Release Evidence Notes

A component calculation is not release evidence unless the load path is traceable. Record the torque source, support spacing, overhung loads, stress raisers, fit, keyway, bearing arrangement, preload, lubrication, duty cycle, temperature, supplier rating and inspection method. Passing static stress does not prove fatigue life, stiffness, bearing life or assembly robustness.

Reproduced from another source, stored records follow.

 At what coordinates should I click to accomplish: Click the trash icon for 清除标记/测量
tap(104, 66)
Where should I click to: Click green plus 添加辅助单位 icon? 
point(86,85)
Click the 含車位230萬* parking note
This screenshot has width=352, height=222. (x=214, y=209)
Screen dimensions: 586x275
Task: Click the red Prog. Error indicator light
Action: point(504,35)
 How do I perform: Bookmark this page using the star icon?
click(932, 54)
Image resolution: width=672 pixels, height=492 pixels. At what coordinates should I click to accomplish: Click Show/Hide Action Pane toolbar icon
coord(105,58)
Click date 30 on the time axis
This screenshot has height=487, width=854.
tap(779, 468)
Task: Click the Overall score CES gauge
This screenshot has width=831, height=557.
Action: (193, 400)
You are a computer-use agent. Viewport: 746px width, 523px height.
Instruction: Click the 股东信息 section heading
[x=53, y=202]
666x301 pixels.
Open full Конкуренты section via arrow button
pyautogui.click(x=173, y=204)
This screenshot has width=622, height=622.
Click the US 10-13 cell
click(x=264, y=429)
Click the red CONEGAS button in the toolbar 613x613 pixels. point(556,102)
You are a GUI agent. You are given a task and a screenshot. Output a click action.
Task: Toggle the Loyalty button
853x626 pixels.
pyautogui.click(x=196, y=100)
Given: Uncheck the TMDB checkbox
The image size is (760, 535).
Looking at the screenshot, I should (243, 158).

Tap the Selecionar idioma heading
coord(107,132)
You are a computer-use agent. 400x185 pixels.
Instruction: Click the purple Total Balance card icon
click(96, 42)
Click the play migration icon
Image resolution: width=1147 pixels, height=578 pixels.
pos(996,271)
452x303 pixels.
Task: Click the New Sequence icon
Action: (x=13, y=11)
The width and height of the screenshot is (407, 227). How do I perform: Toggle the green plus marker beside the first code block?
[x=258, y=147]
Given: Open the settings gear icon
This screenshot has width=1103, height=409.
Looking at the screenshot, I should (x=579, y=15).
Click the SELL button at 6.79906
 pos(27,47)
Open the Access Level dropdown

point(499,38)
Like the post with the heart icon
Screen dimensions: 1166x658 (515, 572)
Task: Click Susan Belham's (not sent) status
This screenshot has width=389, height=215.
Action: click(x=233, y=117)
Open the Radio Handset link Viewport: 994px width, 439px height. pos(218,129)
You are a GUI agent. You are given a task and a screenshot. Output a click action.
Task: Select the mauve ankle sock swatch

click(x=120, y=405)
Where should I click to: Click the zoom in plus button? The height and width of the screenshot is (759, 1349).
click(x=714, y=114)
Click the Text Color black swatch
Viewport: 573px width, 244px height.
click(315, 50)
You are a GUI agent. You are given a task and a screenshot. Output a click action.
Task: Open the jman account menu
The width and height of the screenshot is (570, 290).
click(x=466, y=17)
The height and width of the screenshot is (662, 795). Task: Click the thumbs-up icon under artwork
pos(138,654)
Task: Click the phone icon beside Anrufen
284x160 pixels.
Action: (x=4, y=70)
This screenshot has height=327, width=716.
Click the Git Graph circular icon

Engineering Boundary Notes

Machine components fail through combinations of stress, deflection, fatigue, wear, heating, misalignment and assembly variation. Treat a shaft, bearing, hub, key, housing and fastener as one system. A local margin can be consumed by a downstream tolerance or upstream overload.

Common Release Mistakes

  • sizing a shaft from torque only while ignoring bending and keyway notch effect;
  • using catalog bearing life without contamination, preload or duty spectrum;
  • accepting yield margin while fatigue damage is the governing limit;
  • checking worst-case tolerance without deciding whether the process can actually hold it;
  • ignoring runout, misalignment, thermal growth and lubrication state;
  • validating a prototype that does not match production material or heat treatment.

Scenario Map

ScenarioMain calculationRelease decision
Shaft stresstorsion, bending and von Mises stressSelect diameter or require redesign.
Key and hubshear and bearing pressureCheck torque transfer detail.
Bearing selectionequivalent load and L_{10} lifeAccept, resize or derate bearing.
Tolerancesworst-case and statistical stackDecide shim, adjustment or process control.
FatigueGoodman and Miner damageApprove duty spectrum or change detail.
Stiffness and dynamicstwist and critical-speed separationPrevent functional or vibration failure.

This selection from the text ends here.